Agung menambahkan bahwa uang untuk perhelatan pilkada pastilah dibutuhkan terutama untuk kebutuhan logistik saat kampanye, namun hal itu bukan diartikan sebagai mahar atau money politik. ""Kami bukan partai yang memberi money politik, meskipun memang logistik itu ada akan tetapi money politik itu tidak boleh dilakukan," tambahnya.

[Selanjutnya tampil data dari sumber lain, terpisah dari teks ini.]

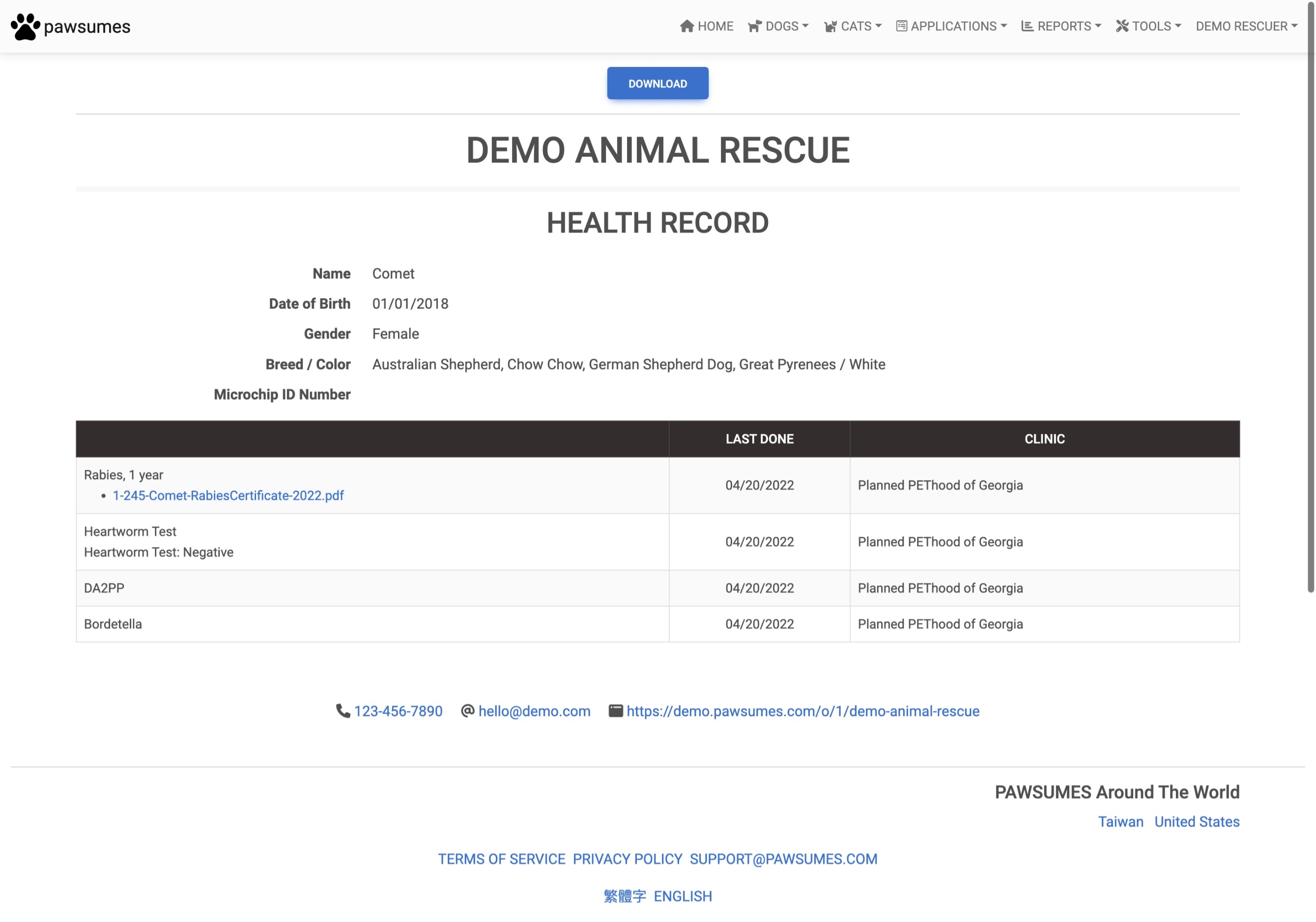
Task: Open the DEMO RESCUER account dropdown
Action: point(1246,27)
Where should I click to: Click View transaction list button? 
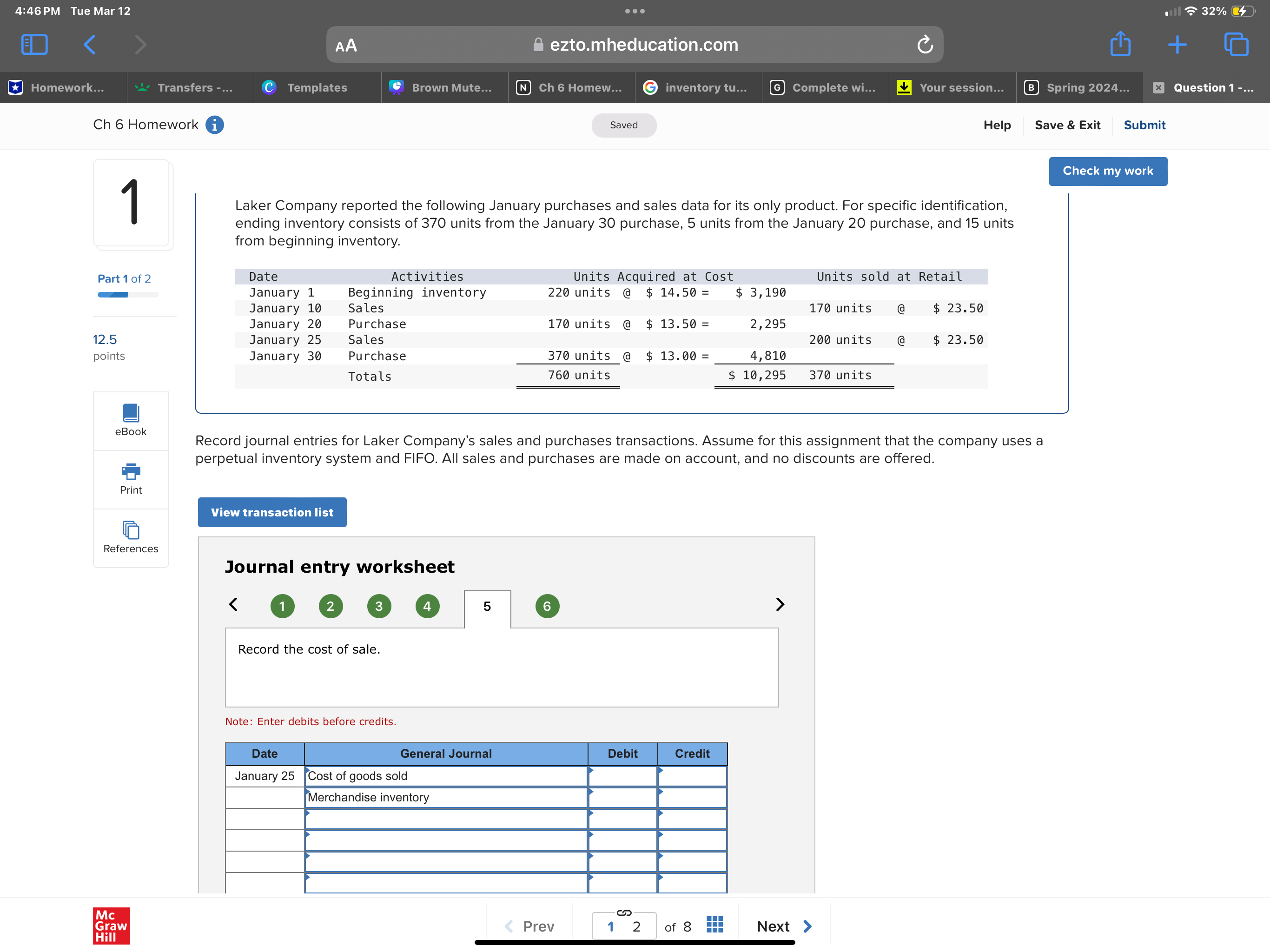click(x=272, y=512)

Dua DM ini dianggap Partai Golkar memiliki visi dan misi yang bagus untuk masyarakat Jawa Barat, karena itu pendekatan yang akan dilakukan kedua pasangan ini lebih mengarah kepada kapasitas dan kapabiltas kedua calonnya ini dan bukan pendekatan uang atau yang biasa disebut masyarakat dengan istilah "Wani piro".